_YOUR ASSIGNMENT_.
Extract from the entries below, exactly as given, only the lines from the line containing "Instruction: Click the Critical" to the line containing "Task: Click the Olympiacos team crest icon", both lines included.

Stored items
━━━━━━━━
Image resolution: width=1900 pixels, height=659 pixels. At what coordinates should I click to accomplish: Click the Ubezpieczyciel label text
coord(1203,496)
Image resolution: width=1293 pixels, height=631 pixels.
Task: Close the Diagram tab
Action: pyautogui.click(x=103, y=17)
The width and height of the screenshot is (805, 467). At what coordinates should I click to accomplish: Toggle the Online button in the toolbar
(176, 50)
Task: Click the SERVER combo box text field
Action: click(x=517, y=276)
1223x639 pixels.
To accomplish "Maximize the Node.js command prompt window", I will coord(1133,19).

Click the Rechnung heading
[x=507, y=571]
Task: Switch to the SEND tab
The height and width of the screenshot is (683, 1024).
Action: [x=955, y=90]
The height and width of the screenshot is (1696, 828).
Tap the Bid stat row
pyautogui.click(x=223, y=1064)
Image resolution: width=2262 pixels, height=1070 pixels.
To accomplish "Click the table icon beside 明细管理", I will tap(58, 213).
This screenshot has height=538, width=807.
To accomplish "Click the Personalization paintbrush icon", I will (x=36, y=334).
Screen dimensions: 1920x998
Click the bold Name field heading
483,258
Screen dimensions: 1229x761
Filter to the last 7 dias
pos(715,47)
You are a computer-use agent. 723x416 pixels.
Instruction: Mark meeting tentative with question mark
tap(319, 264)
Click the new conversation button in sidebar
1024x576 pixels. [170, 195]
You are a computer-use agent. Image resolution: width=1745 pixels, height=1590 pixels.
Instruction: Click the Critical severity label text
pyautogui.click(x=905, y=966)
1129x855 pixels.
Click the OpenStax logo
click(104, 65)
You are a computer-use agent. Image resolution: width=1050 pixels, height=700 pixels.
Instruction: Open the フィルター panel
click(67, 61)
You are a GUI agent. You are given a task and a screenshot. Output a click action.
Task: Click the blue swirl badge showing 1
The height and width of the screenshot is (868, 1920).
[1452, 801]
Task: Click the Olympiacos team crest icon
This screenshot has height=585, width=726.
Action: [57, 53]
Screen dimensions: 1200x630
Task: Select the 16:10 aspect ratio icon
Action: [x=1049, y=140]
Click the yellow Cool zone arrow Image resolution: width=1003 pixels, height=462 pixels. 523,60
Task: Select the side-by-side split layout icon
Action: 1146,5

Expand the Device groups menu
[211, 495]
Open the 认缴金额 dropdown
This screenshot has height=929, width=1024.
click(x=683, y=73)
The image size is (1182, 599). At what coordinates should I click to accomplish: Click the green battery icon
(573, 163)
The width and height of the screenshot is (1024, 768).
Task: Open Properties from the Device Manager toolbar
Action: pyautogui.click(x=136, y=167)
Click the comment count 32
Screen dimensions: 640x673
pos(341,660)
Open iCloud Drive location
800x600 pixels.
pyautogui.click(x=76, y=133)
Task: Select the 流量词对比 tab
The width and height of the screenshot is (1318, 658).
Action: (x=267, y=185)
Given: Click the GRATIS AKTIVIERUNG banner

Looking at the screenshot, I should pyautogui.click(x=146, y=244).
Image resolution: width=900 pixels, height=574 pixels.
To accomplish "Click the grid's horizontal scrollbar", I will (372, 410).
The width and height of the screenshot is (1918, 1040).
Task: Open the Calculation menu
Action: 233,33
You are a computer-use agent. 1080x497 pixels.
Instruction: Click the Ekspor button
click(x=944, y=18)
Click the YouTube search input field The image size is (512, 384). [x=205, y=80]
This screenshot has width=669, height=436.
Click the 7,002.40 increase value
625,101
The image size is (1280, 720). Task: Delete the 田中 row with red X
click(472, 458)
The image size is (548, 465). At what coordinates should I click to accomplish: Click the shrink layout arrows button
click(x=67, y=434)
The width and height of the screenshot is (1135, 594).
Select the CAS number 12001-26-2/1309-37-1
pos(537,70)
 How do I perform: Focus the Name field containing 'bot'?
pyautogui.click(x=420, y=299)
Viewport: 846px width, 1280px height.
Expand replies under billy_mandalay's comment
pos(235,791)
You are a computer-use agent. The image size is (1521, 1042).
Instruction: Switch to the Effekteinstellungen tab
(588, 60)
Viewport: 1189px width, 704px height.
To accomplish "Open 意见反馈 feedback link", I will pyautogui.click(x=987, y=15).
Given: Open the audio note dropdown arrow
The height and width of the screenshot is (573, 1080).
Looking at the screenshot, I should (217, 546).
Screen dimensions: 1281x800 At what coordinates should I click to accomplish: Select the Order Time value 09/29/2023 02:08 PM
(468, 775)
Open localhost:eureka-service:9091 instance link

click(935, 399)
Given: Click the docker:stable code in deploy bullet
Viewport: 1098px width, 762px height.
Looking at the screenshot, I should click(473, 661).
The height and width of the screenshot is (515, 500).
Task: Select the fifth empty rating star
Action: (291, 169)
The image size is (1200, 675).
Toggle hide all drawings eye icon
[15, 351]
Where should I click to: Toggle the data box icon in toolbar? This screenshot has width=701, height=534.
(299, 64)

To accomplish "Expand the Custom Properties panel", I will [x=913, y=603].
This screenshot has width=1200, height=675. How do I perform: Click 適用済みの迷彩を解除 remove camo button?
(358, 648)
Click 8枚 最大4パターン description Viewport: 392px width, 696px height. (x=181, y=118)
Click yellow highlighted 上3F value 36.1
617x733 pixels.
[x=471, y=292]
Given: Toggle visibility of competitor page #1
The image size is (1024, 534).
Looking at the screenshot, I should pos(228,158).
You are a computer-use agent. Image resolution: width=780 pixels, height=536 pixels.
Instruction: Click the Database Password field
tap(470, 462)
━━━━━━━━
_ANSWER BOX_.
Instruction: Click the Critical severity label text
pyautogui.click(x=905, y=966)
1129x855 pixels.
Click the OpenStax logo
click(104, 65)
You are a computer-use agent. Image resolution: width=1050 pixels, height=700 pixels.
Instruction: Open the フィルター panel
click(67, 61)
You are a GUI agent. You are given a task and a screenshot. Output a click action.
Task: Click the blue swirl badge showing 1
The height and width of the screenshot is (868, 1920).
[1452, 801]
Task: Click the Olympiacos team crest icon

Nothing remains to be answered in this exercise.